A smart, funny, fascinating and innovative documentary.
Often it takes someone with an insider’s perspective to craft a story that can bring the outside in and that’s certainly the case with Days Of Cannibalism. Globe-trotting filmmaker Teboho Edkins spent much of his early life growing up in Lesotho, a kingdom within the borders of South Africa where – above all else – the cow is king. In lieu of functioning banks, the animal is currency with wealth and worth determined by just how many cows a person may own. It’s Edkins’ lived experience that provides insight into this very specific subject, where traditional Lesotho farmers are feeling their way of life threatened by the arrival of new settlers from China. The economic immigrants face both physical and financial threats as two cultures clash amid a collapsing infrastructure.

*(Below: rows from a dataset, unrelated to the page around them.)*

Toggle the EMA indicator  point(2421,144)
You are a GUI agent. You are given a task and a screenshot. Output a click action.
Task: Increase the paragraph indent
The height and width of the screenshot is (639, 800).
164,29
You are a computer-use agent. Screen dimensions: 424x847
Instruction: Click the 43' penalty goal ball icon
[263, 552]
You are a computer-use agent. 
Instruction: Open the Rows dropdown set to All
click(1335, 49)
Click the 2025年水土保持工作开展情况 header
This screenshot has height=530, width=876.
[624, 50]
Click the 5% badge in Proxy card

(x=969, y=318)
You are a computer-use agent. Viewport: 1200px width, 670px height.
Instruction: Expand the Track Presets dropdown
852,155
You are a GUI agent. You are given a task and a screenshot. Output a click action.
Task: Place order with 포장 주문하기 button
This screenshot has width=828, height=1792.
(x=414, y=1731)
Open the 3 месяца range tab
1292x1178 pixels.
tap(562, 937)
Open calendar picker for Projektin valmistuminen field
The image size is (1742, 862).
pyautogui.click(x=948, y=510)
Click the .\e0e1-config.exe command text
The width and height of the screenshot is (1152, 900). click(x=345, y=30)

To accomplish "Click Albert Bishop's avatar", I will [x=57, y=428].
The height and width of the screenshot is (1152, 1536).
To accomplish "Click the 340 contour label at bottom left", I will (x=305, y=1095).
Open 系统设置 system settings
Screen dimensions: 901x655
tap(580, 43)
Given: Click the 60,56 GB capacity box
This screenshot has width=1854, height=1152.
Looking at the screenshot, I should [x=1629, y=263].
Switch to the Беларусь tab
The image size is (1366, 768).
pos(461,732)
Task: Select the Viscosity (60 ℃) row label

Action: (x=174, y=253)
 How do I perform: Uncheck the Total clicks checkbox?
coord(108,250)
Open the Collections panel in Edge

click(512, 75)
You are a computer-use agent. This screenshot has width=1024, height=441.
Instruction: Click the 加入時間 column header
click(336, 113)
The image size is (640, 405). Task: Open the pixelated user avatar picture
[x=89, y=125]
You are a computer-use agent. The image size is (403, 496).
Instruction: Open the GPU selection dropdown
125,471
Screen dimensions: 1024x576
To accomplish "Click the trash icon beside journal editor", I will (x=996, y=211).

Days Of Cannibalism makes for a better title than Days Of Capitalism, which is really what the film is about. There’s no feasting on flesh here, but rather the bare bones ‘eating itself’ nature of capitalism that sees the featured subjects striving and fighting to survive in a brutal environment. Better known for his crime documentaries like I Am Sheriff and Gangster Backstage, Edkins says he was drawn to this subject because he wanted to make a Western. Lesotho as the frontier isn’t a difficult leap to make given the harsh landscape, but the parallels between the traditional conventions of the genre are there too as old rules are challenged by an outside power.
His earlier film Coming Of Age was also set in Lesotho and followed the journey of four teens over the course of two years, yet the broader scope of that documentary becomes hyper focused with Days Of Cannibalism as Edkins concentrates on the minutiae. His cultivated contacts from within the community help provide a personal insight into the situation as we follow various families, yet there’s also plenty of crime and – surprisingly – comedy juxtaposed against the bigger struggle of China and Africa. Part of the film’s gift is its ability to balance the specific and the universal alongside each other in such an entertaining and engaging manner.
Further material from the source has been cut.